Other credit offers might come from affiliates of financial services companies that already have a business relationship with you. You can stop them by paying attention to the annual privacy rights notices you get from banks, brokers, and other financial companies and exercising your right under federal law to prevent them from "sharing" (translation: "selling") your information with affiliates and others. Do the same with retailers and websites.
7. Monitor Accounts Often
It's no longer enough to wait for your monthly credit-card or checking account statement to look for suspicious activity. For added protection, sign up for online access to your accounts and check them regularly, even daily. "Almost a third of victims told us they became aware of an identity theft when they noticed missing money from an account," says Katrina Baum, acting division director and senior statistician at the National Institute of Justice. "What this tells me is that it really behooves consumers to be vigilant about checking their financial statements and paying attention to their account activity."
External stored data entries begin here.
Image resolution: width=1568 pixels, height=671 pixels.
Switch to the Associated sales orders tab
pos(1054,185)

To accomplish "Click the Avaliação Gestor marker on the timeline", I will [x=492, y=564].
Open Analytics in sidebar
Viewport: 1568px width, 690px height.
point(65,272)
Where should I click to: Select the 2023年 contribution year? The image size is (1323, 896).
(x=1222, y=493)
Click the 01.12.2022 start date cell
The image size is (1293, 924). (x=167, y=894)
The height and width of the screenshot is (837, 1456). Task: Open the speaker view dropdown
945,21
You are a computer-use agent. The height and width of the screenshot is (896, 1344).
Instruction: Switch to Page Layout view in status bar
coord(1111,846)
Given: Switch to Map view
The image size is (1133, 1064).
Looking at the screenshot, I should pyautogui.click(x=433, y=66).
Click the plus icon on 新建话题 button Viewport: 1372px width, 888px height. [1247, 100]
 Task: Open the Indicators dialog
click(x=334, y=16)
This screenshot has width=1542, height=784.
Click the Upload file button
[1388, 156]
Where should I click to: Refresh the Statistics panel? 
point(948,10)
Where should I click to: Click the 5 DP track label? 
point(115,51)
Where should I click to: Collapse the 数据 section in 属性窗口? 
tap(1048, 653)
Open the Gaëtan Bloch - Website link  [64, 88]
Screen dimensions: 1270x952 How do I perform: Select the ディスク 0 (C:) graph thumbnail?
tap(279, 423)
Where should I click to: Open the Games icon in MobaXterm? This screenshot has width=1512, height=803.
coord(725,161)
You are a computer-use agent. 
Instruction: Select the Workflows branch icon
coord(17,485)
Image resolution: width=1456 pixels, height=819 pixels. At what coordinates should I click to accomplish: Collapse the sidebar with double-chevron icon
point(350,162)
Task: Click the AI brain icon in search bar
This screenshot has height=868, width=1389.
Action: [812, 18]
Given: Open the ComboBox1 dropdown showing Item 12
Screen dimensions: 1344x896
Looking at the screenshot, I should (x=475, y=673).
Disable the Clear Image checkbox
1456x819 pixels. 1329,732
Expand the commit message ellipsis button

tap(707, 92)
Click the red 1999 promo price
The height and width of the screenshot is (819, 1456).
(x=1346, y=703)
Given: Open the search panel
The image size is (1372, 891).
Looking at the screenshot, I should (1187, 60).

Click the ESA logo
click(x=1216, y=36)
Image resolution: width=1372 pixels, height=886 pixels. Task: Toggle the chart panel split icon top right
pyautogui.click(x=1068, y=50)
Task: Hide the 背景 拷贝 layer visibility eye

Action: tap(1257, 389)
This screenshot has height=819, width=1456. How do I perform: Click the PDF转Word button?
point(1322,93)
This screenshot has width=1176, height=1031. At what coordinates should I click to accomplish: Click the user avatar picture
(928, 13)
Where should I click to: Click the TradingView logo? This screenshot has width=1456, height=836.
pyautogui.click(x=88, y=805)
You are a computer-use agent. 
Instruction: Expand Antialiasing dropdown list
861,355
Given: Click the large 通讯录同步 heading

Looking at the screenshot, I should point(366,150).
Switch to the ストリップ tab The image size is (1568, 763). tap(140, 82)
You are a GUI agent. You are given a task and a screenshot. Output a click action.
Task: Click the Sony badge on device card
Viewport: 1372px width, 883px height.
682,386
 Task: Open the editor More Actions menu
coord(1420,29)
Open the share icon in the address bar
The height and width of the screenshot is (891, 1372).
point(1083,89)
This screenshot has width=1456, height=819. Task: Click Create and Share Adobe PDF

And don't assume that the paper checks listed are legit. Crooks can tap into your funds using fabricated checks with a fictitious name, address, and bank -- as long as they use your real account number.
Monitor your telephone bills (landline and cellular) to find any unauthorized "cramming" charges for phony services and purchases. As cell phones increasingly become mobile payment devices, fraudulent charges are showing up there, too.
8. Respond Rapidly
If you suspect you've been a victim of identity theft, act quickly. Immediately contact your creditors and financial institutions to report unauthorized charges or debits, and close any compromised accounts. Place fraud alerts and security freezes, and get your credit reports from all three credit bureaus so you can review them for irregularities. File a report with your local police and the FTC, and step up your own account monitoring. Chances are good that these actions will resolve the problem in relatively short order and at little or no cost.
Don't let the incident scare you into signing up for identity-theft protection or credit-monitoring services -- unless they're free, which is often the case for a limited time after corporate or government data breaches. Make sure a breach notice is not an identity-theft trick itself, and remember to cancel the subscription when the free period runs out.